This award is funded under the American Recovery and Reinvestment Act of 2009 (Public Law 111-5).
Functional integrals were introduced by R. P. Feynman as a conceptual tool for the understanding of the quantum field theory of elementary particle physics. They provide a bridge from classical mechanics and field theory to their quantum counterparts. These integrals have become ubiquitous in physics and provide a foundation for our current understanding of a wide array of subjects: quantum electro and chromodynamics, the standard model of elementary particle physics, the theory of superconductivity, the statistical mechanics of phase transitions, turbulence, financial derivatives, and much more. From a mathematical standpoint the main question they pose is that of the construction and study of infinite dimensional probability measures in spaces of functions or distributions. The last decades have seen impressive results and successes in this area, and key to these successes is the renormalization group. The later can be described in nontechnical terms as follows. Consider a very large population of voters which have to opt between say two political parties. One can group them according to a hierarchy of larger and larger geographical regions, for instance county, state, nation, etc. One can also assign a `super elector' for each such region whose vote is determined by the majority at the next more detailed level of representation. In a nutshell the renormalization group is the transformation from the configurations of voting odds at one representation level to the next coarser one. The iteration of this transformation allows one to make predictions about the macroscopic behavior of this complex interacting system (the odds on say the majority vote at the national level) starting from the microscopic behavior (a mathematical model for the odds at the level of individuals). The above analogy with voting is given simply for the sake of exposition. In physics, one would, instead of voters, consider for instance spins or magnetic moments at the atomic level, and try to use the renormalization group machinery in order to infer the overall magnetization of a piece of material such as iron.

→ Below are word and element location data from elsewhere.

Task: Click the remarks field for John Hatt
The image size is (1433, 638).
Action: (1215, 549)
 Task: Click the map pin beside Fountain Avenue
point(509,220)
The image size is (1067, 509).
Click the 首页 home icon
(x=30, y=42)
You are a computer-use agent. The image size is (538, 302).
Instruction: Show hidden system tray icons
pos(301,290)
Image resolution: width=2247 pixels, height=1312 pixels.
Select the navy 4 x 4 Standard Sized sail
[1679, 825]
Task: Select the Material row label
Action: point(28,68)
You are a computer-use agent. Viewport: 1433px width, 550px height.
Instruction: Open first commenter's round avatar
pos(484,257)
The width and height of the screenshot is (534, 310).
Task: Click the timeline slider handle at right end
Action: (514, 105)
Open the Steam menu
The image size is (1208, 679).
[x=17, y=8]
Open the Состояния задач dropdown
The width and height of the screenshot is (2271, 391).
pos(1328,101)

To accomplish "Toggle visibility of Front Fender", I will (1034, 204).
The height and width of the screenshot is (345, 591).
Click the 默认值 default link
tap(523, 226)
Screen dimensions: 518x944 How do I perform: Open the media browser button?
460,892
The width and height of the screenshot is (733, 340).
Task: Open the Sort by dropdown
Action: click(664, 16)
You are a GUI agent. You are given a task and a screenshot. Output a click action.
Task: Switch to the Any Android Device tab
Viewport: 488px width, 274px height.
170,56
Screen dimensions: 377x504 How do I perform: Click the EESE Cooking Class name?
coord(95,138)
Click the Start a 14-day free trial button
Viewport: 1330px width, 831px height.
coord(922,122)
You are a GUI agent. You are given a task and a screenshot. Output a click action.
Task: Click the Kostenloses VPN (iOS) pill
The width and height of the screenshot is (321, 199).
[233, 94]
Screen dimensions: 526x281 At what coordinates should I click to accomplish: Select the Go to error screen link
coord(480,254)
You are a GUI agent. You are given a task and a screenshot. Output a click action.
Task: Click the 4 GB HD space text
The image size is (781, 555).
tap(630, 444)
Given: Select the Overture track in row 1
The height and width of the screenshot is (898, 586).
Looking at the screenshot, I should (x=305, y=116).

The importance of the renormalization group in physics lies not in the mere qualitative description given above, but rather in the quantitative approximation scheme which has been developed on the basis of this intuition. The main goal of the proposed activity is to develop mathematical tools which allow a rigorous control of the error terms in this approximation scheme. The PI will in particular focus on the study of complete renormalization group trajectories between two fixed points, i.e., situations where one needs to control a system over the full range of scales from the infinitely small to the infinitely large. The PI will study such trajectories on a variety of models such as phi-four with a modified propagator in three dimensions, and the Gross-Neveu model in two dimensions. An important component of the proposed activity is graduate education. The PI will foster the involvement of graduate students in the proposed research work and will provide them with training in the mathematical tools from constructive quantum field theory and renormalization group theory needed in order to tackle research problems in the area.